For Smith, a collaboration with the likes of Sir Godfrey Kneller allowed him to make a name for himself and he soon established a favorable reputation with collectors in London and on the continent. Smith had become successful enough by the late eighteenth century that he did not need to advertise his work, as some engravers did, because serious collectors paid subscriptions to receive each print as the plates came out.[9] He likewise was a sharp businessman and came to publish his own prints. This allowed him to maintain his plates—something especially important for mezzotint as the plates wear quickly—ensuring the quality of the works printed and allowing him to charge premium prices.[10] That Smith was particularly concerned with the ownership and quality of his plates is made evident by a stipulation in his will that his plates be scraped after his death so they could not be reprinted.[11] This was ultimately not carried out, as some plates were reworked by the mezzotint artist Richard Earlom while others were acquired by the notable printseller John Boydell.[12] Boydell began to advertise impressions of Smith’s plates as early as 1767, and these helped preserve Smith’s reputation into the mid-to-late eighteenth century, despite being against his wishes.[13]

Studying these types of relationships can provide a glimpse into the mindset and ambitions of artists like Smith and Kneller. These partnerships and friendships—made visual through the self/portrait—were based on mutual respect and admiration but also on the desire to enrich (and, in Smith’s case, establish) their own careers and reputations. Smith’s example shows that artistic identity is not always fixed and that, despite the limitations of his chosen media as dictated by contemporary academic theory, he was not just a copyist. Printing himself in 1716 alongside the likes of Kneller gave Smith agency and may have been an attempt to raise not just his own status but that of his art form: his portrait prints were no longer mere reproductions but rather works of art in their own right.[14] As Antony Griffiths suggests, Smith may have waited until 1716 to execute this picture because it would have been “presumptuous” in 1696 when he was still establishing himself.[15] Griffiths speculates that two decades later, in 1716, Smith finally “felt himself to be a sufficiently great man to join his own portrait series.”[16]  

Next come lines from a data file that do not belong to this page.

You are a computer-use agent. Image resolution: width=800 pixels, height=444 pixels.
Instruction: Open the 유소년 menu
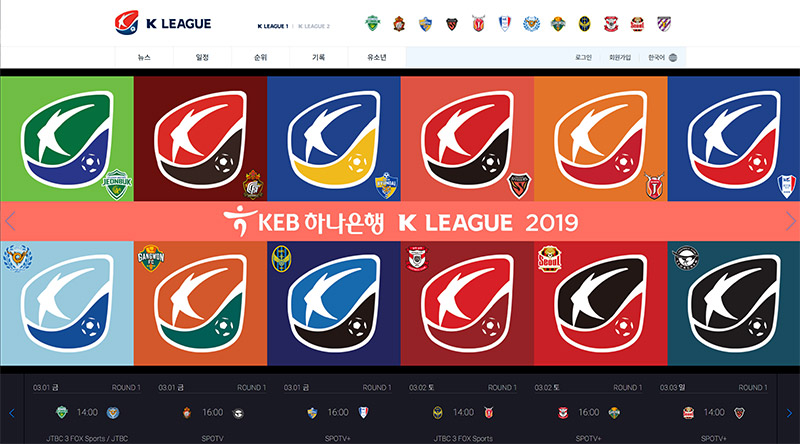pos(377,57)
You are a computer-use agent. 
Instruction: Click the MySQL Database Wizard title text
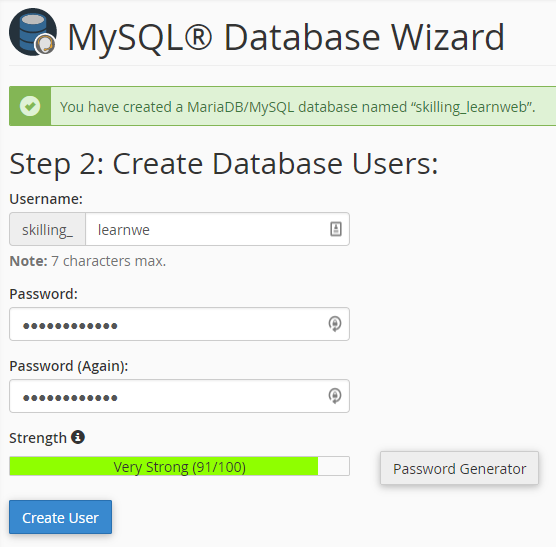pyautogui.click(x=286, y=38)
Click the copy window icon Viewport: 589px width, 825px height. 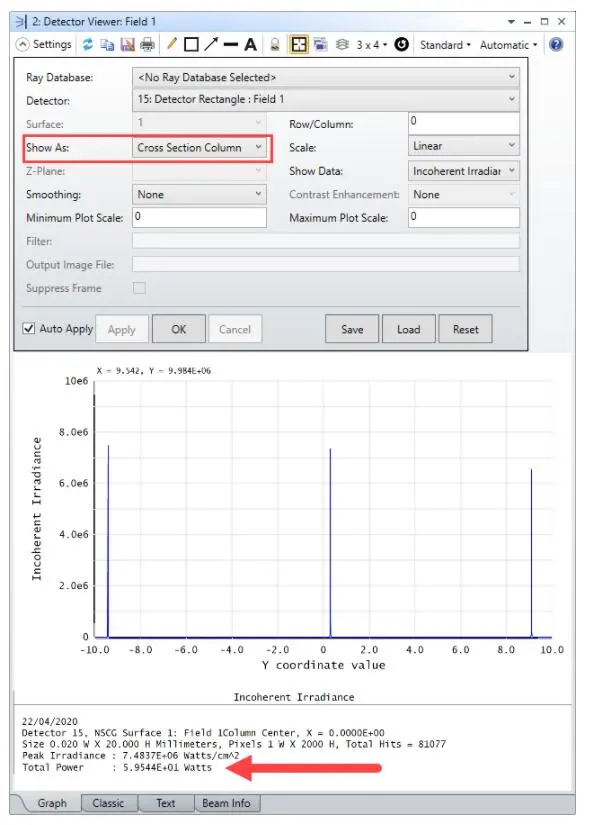(x=107, y=45)
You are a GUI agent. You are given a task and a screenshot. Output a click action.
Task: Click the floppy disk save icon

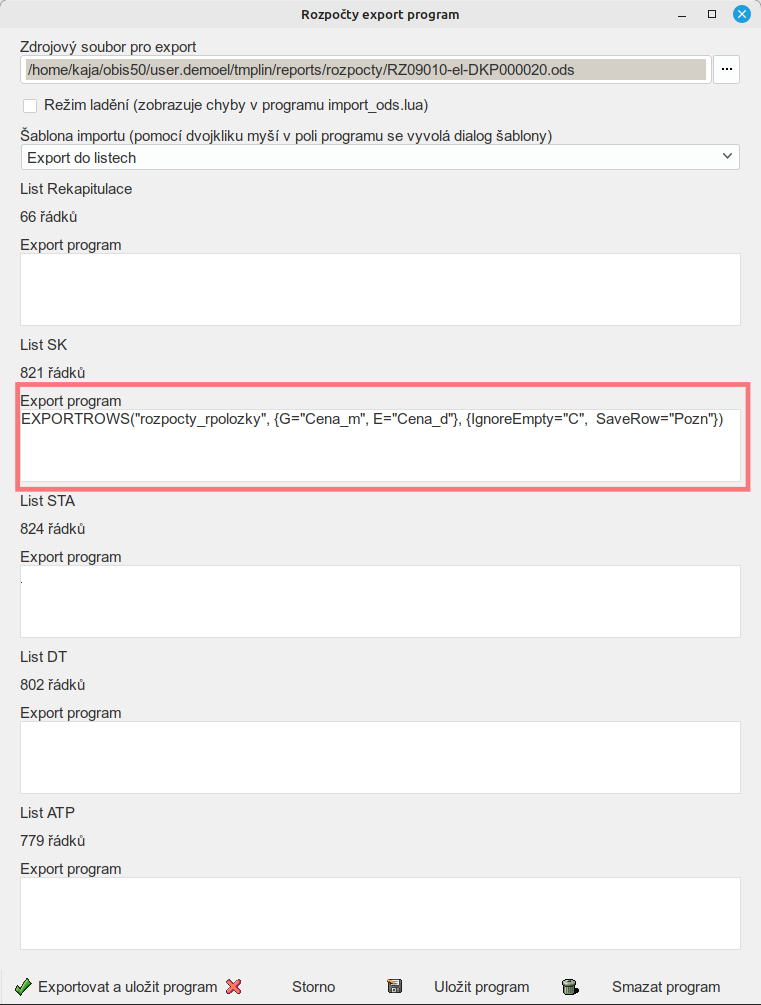point(395,986)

This idea is corroborated by Smith’s later habit of undertaking the difficult task of compiling albums and collections of his own work, an enterprise Griffiths says is unparalleled by any other printmaker.[17] For Griffiths, Smith exhibited “remarkable self-consciousness,” and he must have become “fully aware of his own value and historical importance.”[18] It seems Smith’s contemporaries would have agreed. In his Catalogue of Engravers of 1796, Horace Walpole described Smith as “the best mezzotinter that has appeared.”[19] George Vertue, the English antiquarian and writer, similarly offered high words of praise in the obituary he had written upon Smith’s death, where he stated that Smith’s “fame was universally known to all ingenious persons of his time in England” and that “his work was of no less esteem abroad in foreign countries in France, Holland, Flanders, Germany & Italy.”[20] Vertue even argued that Smith “first brought [the mezzotint] to perfection” and that none since had been able to equal the quality of his execution.[21] It is clear, then, that by way of the self/portrait, his exchanges with Sir Godfrey Kneller, and his own talents and business savvy, Smith achieved a level of professional success that surpassed even his own expectations.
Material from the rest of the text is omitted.